### [Problems to work on]
- 1) According to the article on veterans and medical marijuana, in what year was the Federal Drug-Free Workplace Program established?
- 2) Reproduce the article on veterans and medical marijuana word for word, from "Charlie Crist Goes" up to and including "event in Largo.".
- 3) Extend the article on veterans and medical marijuana by writing what comes after its final sentence.

### [Given text]
^^^^
Charlie Crist Goes to Bat for Veterans Using Medical Marijuana Who Apply for Federal Jobs

By Sunshine State News

With a recent poll from the American Legion showing one in five veterans uses marijuana for medicinal purposes, U.S. Rep. Charlie Crist, D-Fla., wants to ensure they can still apply for executive branch jobs in the federal government.

This week, Crist and U.S. Rep. Drew Ferguson, R-Ga., showcased the “Fairness in Federal Drug Testing Under State Laws Act” which the freshman Florida Democrat showcased at an event in Largo.

According to Crist’s office, the Federal Drug-Free Workplace Program, which was established in 1986, “made it a condition for employment that all civilian employees at executive branch agencies be prohibited from using federally illegal substances on or off duty” but the congressmen insist that needs to be changed as a majority of states now allowing some form of medical marijuana

“Federal employees can be denied employment or terminated due to testing positive for marijuana metabolites, even if their use is in compliance with state law,” Crist’s office noted. “This conflict between state and federal laws limits treatment options and federal employment opportunities, particularly impacting veterans who comprise approximately one-third of the federal workforce and whose medical cannabis use to treat chronic pain and PTSD has been found to be double the rate of the general public. A recent American Legion poll found that one in five veterans use marijuana to alleviate a medical condition.”

Crist’s and Ferguson’s proposal would stop “marijuana metabolite testing from being used as the sole factor to deny or terminate federal employment for civilian positions at executive branch agencies if the individual is in compliance with the marijuana laws in their state of residence” and “extends to an individual’s past, private use of cannabis, and does not prohibit probable cause testing if an individual is believed to be impaired at work.” The bill would not impact people applying for positions needing top-secret clearance.

On Wednesday, Crist weighed in on why he was championing the bill.

“Medical marijuana is an issue of compassion, and in the veterans’ community, access is even more important as more and more veterans are turning to cannabis to address chronic pain and PTSD. At the same time, the federal government is the largest employer of veterans; however, private cannabis use even in states that have legalized medical marijuana is prohibited in these positions,” said Crist. “Our bipartisan bill would protect federal employment for those in compliance with their state’s cannabis laws. Because our veterans shouldn’t have to choose between treatment options or job opportunities.”
^^^^
### [Supplied data]
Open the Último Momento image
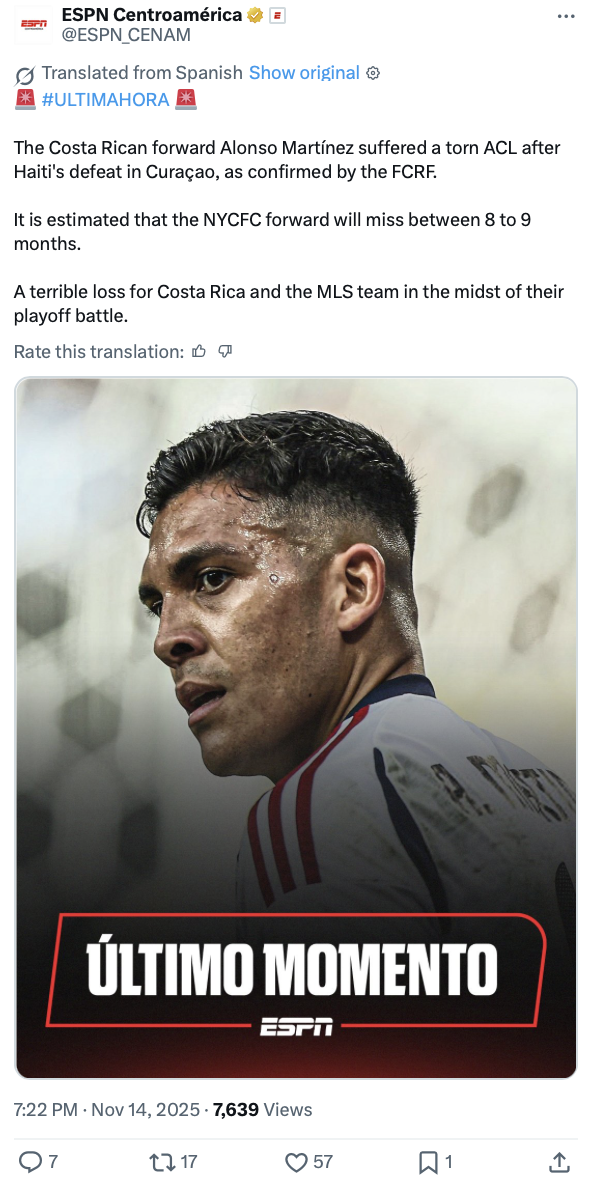 click(296, 727)
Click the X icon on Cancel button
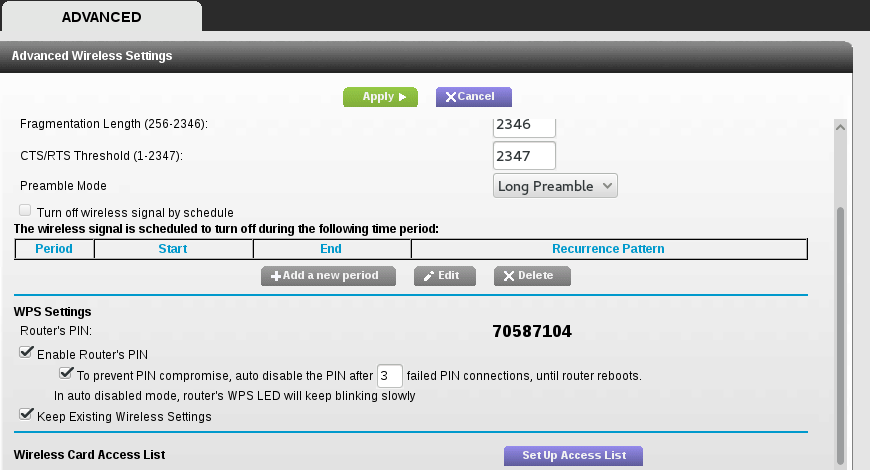The width and height of the screenshot is (870, 470). (451, 97)

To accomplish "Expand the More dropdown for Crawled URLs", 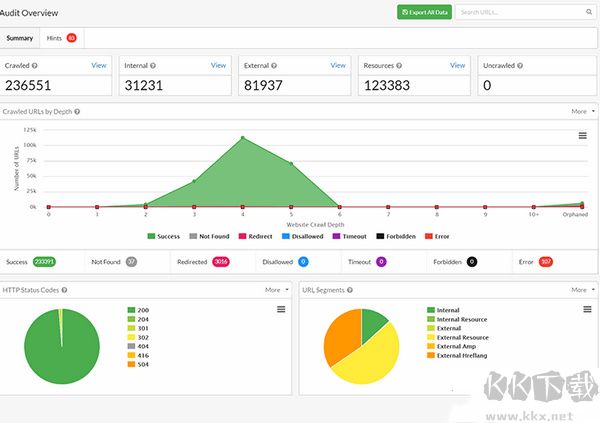I will pyautogui.click(x=582, y=112).
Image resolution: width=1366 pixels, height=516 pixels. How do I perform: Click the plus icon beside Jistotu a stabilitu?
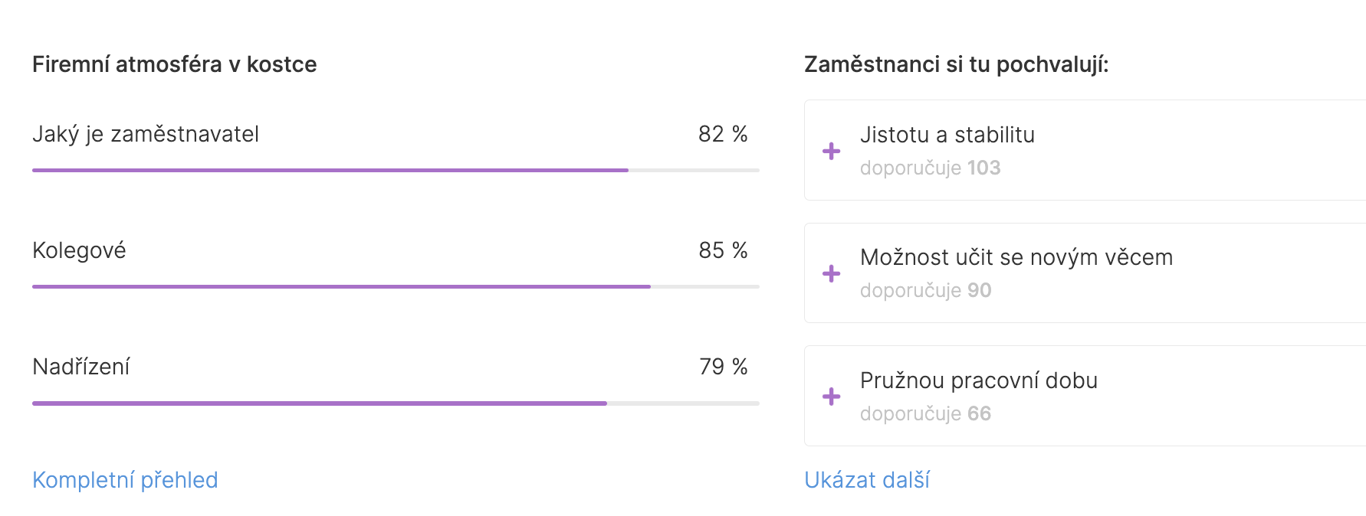(x=831, y=151)
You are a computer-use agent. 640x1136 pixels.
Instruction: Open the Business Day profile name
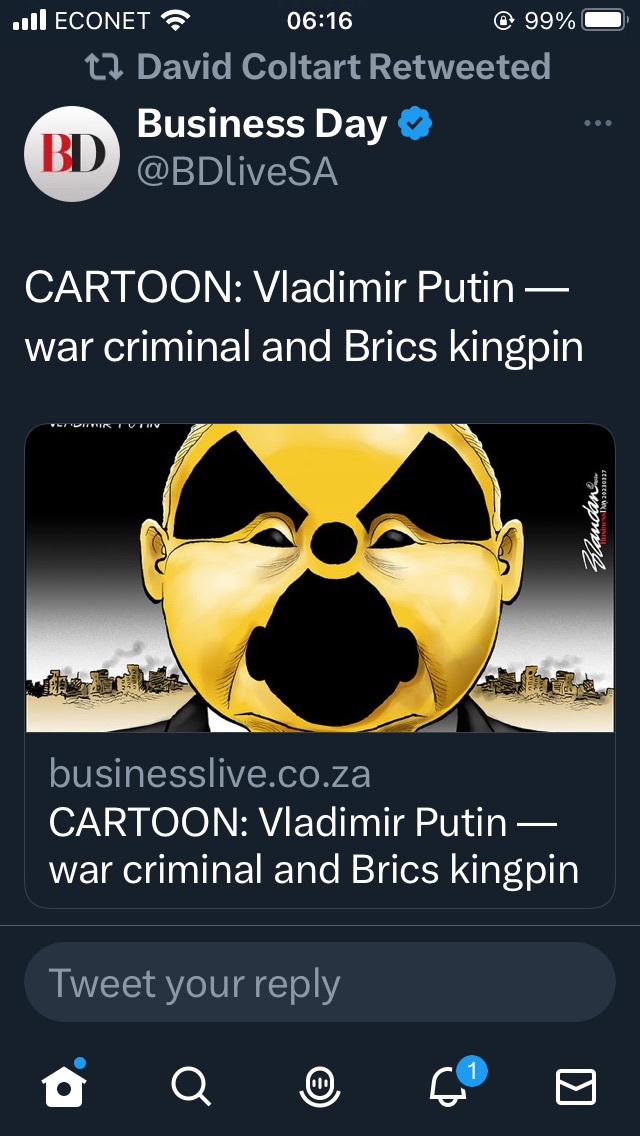point(262,124)
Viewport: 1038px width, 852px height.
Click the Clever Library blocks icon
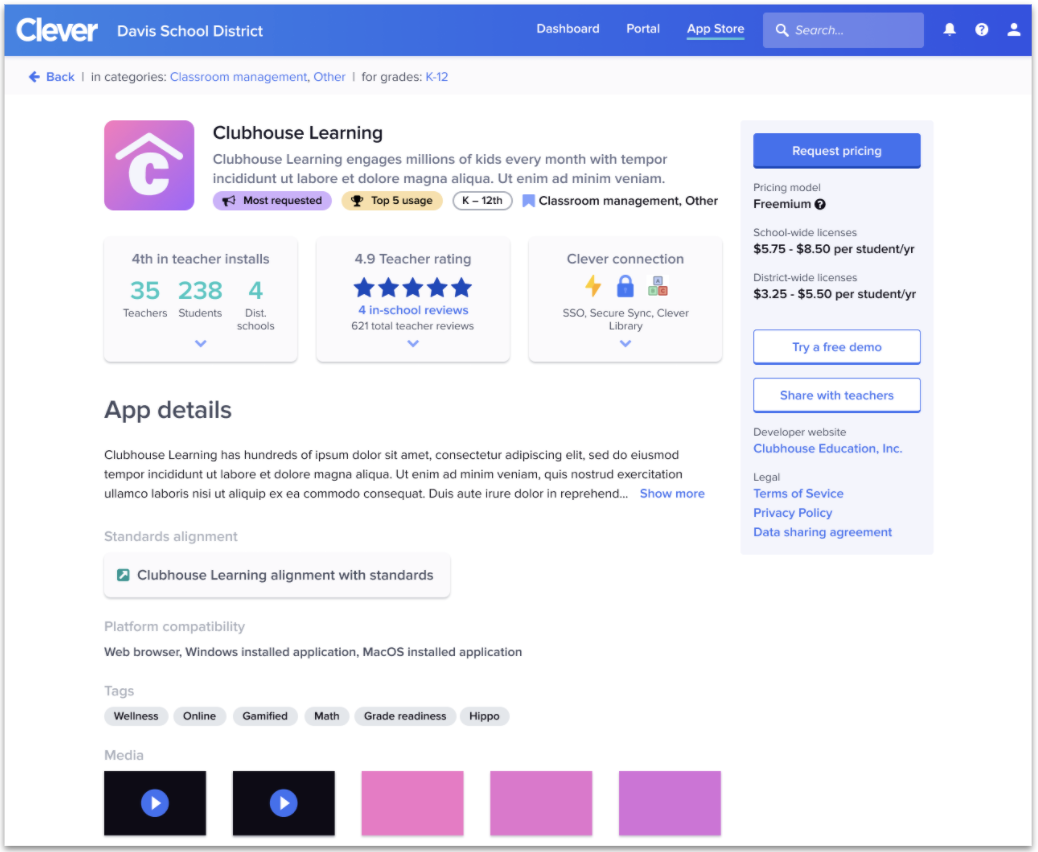[x=657, y=285]
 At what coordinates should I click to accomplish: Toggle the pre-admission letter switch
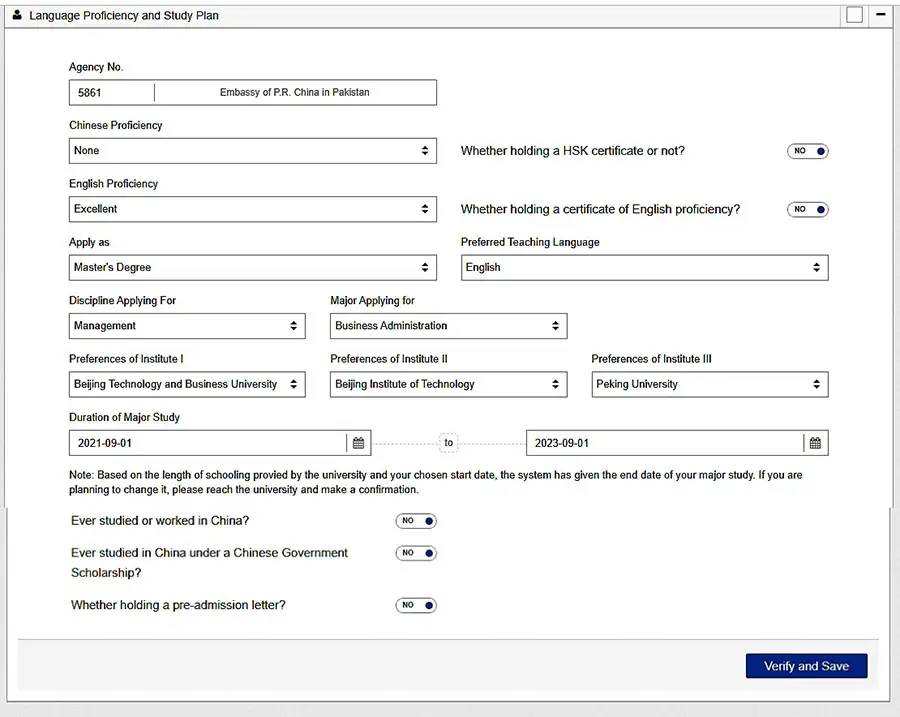click(416, 605)
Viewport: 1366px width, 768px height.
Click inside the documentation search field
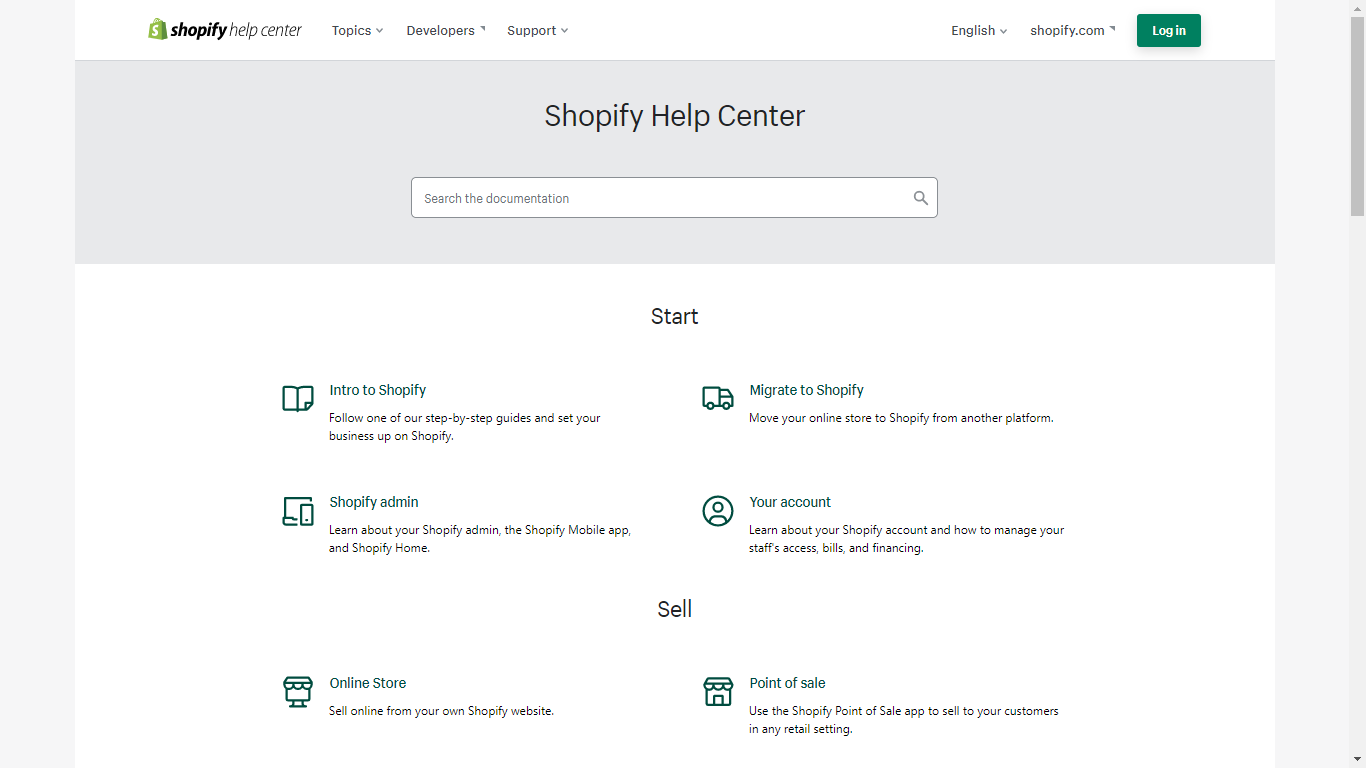(660, 197)
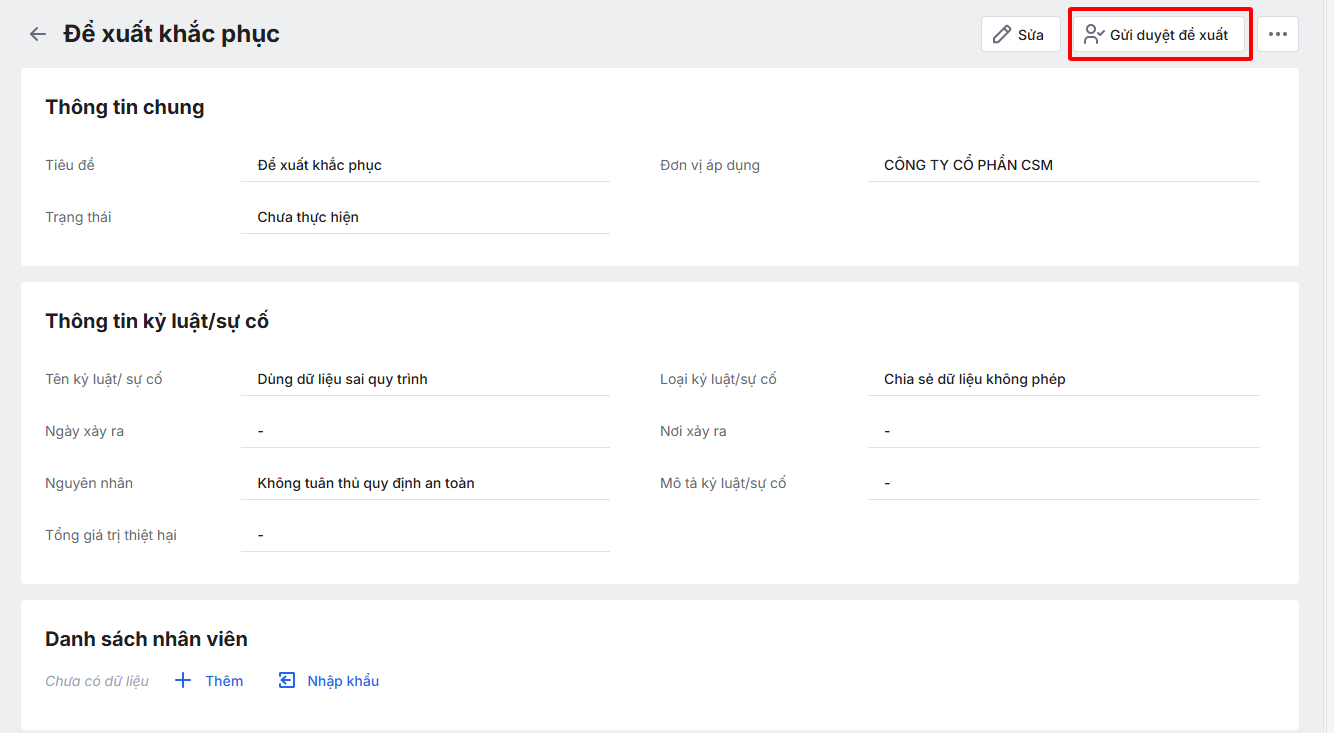Click the Nguyên nhân field value
1334x733 pixels.
[366, 483]
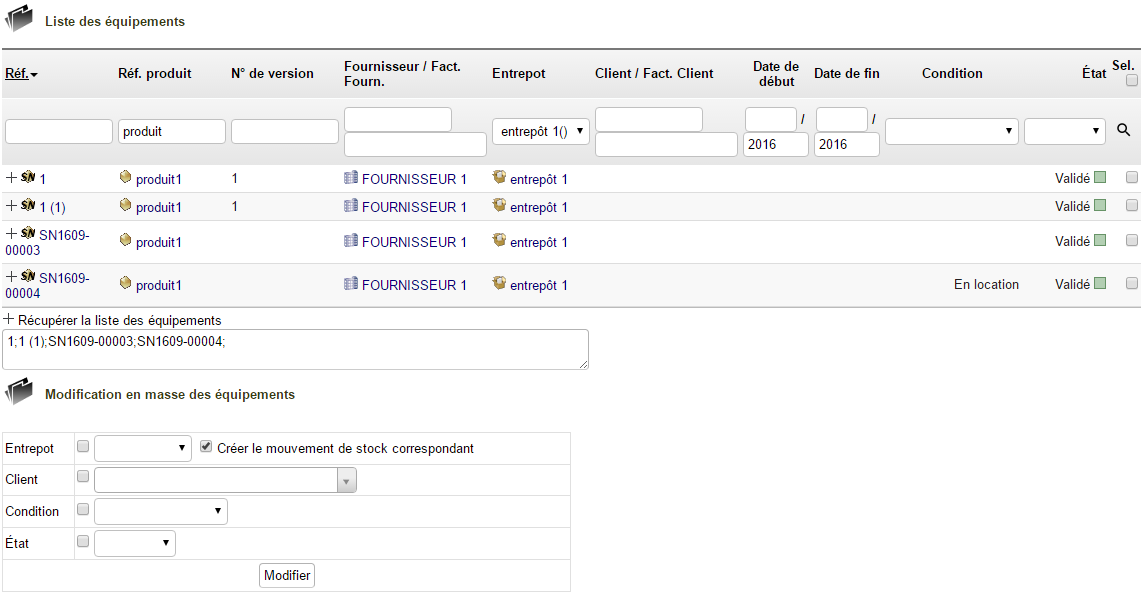This screenshot has width=1143, height=594.
Task: Click the warehouse icon beside entrepôt 1
Action: (499, 178)
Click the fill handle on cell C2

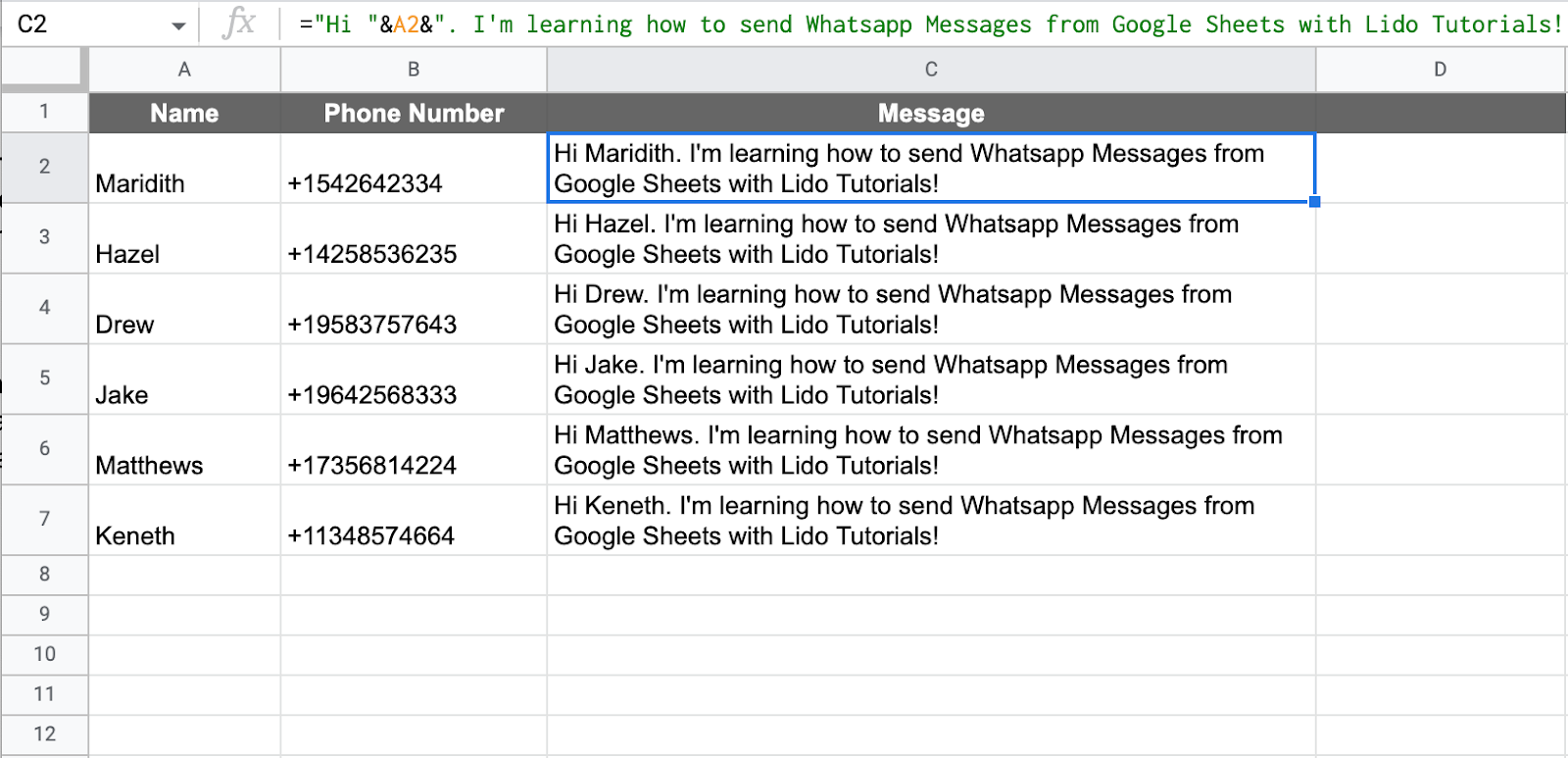click(1314, 202)
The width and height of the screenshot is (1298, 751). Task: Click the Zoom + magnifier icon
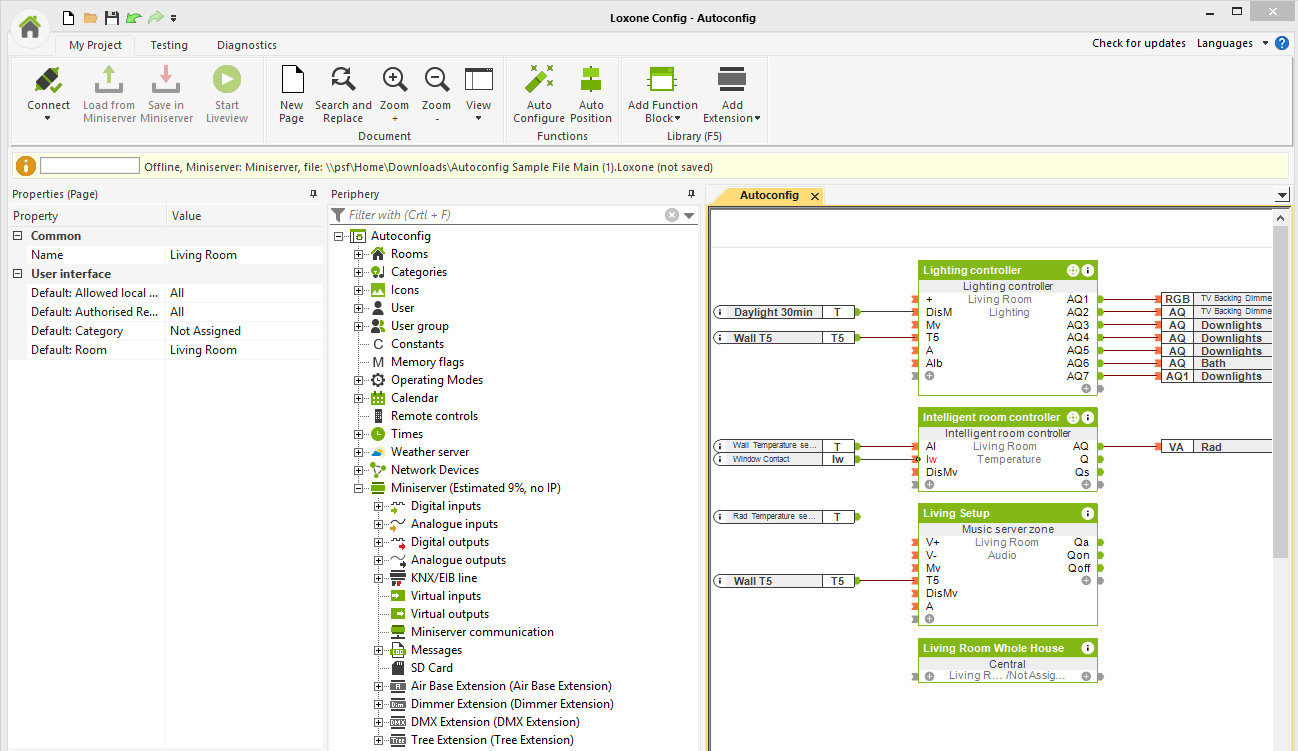pyautogui.click(x=395, y=81)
^^^^
### [Expected results]
- 1) 1986

- 2)
Charlie Crist Goes to Bat for Veterans Using Medical Marijuana Who Apply for Federal Jobs

By Sunshine State News

With a recent poll from the American Legion showing one in five veterans uses marijuana for medicinal purposes, U.S. Rep. Charlie Crist, D-Fla., wants to ensure they can still apply for executive branch jobs in the federal government.

This week, Crist and U.S. Rep. Drew Ferguson, R-Ga., showcased the “Fairness in Federal Drug Testing Under State Laws Act” which the freshman Florida Democrat showcased at an event in Largo.

- 3)
“American workers are reaping the benefits of our growing economy, but some workers are finding themselves caught between federal and state laws governing medical marijuana use. No one should face unemployment for choosing to pursue private legal medical treatment,” Ferguson said. “This past spring, Georgia expanded the state’s CBD oil registry, permitting patients with PTSD or chronic pain, many of whom are veterans, to legally use CBD oil with a physician’s authorization. The HB 65 expansion would allow otherwise able-bodied adult Georgians to legally use CBD oil, but current federal law would also allow these employees to be fired from federal jobs in the case of a failed drug test. That’s why our legislation will help federal workers, one-third of whom are veterans, to stay in their jobs without being forced to forgo legal medical treatment options.”

The bill has the support of Americans for Safe Access, Florida for Care, Marijuana Policy Project, National Cannabis Industry Association, NORML, Veterans Cannabis Coalition, and Weed for Warriors Project.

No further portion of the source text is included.